朝堂上炸开了锅。
五十三人,明日午时斩首。这是多大的动静,这是多少条人命。大臣们交头接耳,议论纷纷。有人暗中拍手称快,有人低着头不敢说话。站在前面的几位皇子面色各异,但都没有开口。
慕容战站着没动,脸上没有任何表情。他知道这五十三人里没有赵昆,赵昆被单独关押了,父皇要观察他。这五十三人里也没有沈明远。
皇帝扫了一眼殿下,目光在那些面露不忍的大臣脸上停了一瞬,然后冷冷地开口:“谁有异议?”
没人敢说话。皇帝等了片刻,点了点头。
太监拿起第二份圣旨,展开,继续宣读:“奉天承运,皇帝诏曰:户部侍郎沈明远,虽未参与犯事,但眼盲心瞎,治家无方,难辞其咎。念其为官多年,忠心可嘉,从轻发落,即日起放出大牢,罚俸一年,以儆效尤,钦此!”
朝堂上又是一阵窃窃私语。沈明远的事,京城里该知道的都知道了——原配被继室毒死,儿女被继室下毒,自己都不知道,还跟杀人凶手同床共枕了十年。这样的糊涂人,就罚俸一年,有些人觉得太轻了。

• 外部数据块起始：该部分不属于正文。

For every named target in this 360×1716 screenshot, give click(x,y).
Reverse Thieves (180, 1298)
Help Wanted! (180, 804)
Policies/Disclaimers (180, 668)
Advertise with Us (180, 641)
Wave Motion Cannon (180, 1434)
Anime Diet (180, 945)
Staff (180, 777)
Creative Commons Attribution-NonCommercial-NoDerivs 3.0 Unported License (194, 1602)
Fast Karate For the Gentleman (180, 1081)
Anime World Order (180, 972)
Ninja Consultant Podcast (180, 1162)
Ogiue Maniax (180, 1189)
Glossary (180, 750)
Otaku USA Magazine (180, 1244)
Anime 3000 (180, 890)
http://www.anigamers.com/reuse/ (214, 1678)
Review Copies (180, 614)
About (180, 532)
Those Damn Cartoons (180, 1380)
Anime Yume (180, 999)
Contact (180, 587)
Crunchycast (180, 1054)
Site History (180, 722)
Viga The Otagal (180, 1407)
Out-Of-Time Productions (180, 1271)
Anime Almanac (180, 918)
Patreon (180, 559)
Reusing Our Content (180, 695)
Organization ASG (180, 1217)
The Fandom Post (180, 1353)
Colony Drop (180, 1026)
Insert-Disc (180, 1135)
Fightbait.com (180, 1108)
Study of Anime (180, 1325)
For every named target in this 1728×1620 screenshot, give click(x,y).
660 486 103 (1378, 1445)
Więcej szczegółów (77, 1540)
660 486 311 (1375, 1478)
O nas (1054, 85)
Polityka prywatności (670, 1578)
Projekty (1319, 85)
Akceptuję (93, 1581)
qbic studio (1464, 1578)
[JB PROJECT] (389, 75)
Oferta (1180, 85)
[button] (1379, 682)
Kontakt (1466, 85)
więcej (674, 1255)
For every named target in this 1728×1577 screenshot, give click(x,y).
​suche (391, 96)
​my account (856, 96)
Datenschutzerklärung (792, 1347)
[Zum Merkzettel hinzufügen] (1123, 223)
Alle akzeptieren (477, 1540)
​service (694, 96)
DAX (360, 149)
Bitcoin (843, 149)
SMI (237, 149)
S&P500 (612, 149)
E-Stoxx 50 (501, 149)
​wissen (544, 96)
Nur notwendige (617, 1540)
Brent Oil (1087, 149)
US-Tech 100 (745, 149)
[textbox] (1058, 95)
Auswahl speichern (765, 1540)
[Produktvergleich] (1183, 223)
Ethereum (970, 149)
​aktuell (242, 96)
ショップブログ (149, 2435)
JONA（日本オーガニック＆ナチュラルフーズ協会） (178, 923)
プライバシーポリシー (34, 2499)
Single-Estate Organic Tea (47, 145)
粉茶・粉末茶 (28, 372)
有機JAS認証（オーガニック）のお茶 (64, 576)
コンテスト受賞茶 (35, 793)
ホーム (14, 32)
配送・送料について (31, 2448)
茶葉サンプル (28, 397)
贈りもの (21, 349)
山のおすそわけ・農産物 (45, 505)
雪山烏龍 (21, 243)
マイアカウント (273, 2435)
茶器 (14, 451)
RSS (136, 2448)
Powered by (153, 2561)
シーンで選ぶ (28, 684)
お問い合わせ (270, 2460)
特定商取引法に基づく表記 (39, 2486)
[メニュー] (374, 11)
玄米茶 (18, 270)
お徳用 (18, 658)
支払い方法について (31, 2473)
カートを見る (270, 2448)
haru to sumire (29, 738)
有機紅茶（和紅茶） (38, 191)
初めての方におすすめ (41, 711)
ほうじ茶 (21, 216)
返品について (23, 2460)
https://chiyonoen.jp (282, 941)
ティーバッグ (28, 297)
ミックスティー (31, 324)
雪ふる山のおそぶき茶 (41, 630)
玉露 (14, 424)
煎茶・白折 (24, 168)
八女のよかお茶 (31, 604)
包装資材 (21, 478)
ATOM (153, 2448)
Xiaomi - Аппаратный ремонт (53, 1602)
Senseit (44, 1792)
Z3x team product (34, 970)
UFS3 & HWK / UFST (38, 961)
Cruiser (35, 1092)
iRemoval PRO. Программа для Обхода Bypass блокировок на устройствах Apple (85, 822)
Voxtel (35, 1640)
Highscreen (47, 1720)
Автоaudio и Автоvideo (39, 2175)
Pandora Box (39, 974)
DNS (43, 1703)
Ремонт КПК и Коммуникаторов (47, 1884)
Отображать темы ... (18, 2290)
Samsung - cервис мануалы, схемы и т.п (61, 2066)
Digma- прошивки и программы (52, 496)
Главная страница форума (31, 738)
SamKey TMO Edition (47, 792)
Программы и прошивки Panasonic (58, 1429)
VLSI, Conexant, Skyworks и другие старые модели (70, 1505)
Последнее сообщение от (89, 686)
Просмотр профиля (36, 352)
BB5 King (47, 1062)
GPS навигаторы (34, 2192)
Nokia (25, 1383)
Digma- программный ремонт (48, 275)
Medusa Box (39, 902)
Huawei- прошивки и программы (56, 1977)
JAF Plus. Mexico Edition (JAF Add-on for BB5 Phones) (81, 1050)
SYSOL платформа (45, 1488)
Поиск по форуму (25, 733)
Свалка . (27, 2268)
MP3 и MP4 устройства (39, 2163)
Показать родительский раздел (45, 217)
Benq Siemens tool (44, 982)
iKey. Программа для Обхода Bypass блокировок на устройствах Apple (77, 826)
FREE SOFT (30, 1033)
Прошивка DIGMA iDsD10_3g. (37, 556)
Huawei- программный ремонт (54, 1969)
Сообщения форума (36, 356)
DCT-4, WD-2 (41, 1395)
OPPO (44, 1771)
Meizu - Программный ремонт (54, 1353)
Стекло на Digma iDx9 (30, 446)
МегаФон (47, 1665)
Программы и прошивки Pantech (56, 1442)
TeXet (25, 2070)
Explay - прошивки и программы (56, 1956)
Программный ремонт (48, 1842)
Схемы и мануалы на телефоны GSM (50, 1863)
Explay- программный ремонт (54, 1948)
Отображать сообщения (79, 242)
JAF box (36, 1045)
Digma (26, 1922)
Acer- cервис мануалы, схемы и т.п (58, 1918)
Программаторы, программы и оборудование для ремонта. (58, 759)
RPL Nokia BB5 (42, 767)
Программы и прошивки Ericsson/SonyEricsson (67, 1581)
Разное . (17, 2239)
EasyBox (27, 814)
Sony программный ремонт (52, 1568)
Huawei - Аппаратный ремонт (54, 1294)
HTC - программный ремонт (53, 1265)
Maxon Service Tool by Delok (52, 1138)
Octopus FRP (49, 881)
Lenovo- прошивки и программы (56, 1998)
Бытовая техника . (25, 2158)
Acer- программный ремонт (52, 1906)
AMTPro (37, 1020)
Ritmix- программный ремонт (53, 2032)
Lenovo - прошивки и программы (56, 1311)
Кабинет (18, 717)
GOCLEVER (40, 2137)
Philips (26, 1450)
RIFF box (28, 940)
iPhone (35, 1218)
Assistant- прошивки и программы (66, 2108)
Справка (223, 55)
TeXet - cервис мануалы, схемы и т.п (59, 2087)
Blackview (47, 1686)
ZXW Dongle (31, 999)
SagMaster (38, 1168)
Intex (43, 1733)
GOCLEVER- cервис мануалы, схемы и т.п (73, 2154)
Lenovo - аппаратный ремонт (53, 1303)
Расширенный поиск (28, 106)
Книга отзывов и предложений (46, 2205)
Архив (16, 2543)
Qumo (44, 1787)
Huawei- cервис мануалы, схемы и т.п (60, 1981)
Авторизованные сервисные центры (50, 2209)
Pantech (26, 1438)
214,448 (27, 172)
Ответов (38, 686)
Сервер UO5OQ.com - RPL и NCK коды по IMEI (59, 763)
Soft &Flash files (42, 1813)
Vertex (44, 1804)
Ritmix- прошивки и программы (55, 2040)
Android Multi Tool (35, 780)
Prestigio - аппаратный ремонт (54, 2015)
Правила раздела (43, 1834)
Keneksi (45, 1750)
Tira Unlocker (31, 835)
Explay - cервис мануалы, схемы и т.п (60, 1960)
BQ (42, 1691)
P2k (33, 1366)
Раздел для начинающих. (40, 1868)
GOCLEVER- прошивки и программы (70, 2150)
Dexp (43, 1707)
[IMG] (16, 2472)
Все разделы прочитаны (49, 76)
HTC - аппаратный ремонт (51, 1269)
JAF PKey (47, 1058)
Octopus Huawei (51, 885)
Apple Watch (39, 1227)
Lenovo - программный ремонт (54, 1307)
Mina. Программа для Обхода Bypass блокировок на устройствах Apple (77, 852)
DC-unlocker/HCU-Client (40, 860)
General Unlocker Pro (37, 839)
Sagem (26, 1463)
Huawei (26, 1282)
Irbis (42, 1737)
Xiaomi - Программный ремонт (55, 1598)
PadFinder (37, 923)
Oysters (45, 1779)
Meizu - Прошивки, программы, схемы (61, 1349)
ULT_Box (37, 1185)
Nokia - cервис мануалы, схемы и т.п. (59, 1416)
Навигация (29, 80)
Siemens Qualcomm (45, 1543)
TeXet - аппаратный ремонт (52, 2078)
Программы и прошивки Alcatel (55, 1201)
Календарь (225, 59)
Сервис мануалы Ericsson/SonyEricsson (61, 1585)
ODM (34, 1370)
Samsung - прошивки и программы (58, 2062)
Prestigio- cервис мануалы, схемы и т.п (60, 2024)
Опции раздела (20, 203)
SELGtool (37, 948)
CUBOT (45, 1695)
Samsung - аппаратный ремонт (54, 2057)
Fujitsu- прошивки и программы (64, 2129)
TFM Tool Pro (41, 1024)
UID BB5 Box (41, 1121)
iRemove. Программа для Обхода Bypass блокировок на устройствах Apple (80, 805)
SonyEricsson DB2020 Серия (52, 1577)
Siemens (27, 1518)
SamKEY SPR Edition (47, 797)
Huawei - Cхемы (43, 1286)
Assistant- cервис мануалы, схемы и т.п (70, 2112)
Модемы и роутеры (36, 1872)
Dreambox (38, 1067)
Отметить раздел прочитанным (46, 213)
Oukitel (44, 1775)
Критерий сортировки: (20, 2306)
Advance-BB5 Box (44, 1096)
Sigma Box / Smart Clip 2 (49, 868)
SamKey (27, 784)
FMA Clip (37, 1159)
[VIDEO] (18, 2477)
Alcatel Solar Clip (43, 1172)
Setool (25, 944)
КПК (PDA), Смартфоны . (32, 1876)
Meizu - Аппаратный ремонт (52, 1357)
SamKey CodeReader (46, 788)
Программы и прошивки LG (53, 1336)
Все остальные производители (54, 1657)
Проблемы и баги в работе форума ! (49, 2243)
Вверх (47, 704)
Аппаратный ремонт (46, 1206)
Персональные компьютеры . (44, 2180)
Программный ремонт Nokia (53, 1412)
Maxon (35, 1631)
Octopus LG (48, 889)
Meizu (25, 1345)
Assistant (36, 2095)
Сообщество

慕容战听见身后有个大臣小声说了一句:“罚俸一年?这也太轻了吧。”
另一个大臣小声回了一句:“你懂什么?皇上念他忠心。”
慕容战的眉头微微皱了一下,但他没有说话。父皇的旨意,他不便置喙。沈明远是沈长宁的父亲,是团子的外祖父。他虽然糊涂,但确实没有参与那些事,也确实拒绝了陆芸让他“站在太子这边”的要求。父皇念他忠心,从轻发落,合情合理。但罚俸一年,对沈明远这样的朝廷大员来说,不痛不痒。父皇这是在敲打他——知道错了吗?知道了就好。下次再犯,就不是罚俸一年的事了。
宣读完圣旨,慕容战站出来,抱拳道:“父皇,儿臣有本启奏。”
皇帝看着他:“讲。”
慕容战从袖子里抽出一份奏折,双手呈上:“父皇,萧家的账本里,除了贪墨和私兵的事,还有一份买官的名单。一共四十三人,都不是京城的官员,分布在各道各府。这些人花钱买了官,有的买了知县,有的买了知府,有的买了道台。萧家收了他们的银子,给他们安排了官职。”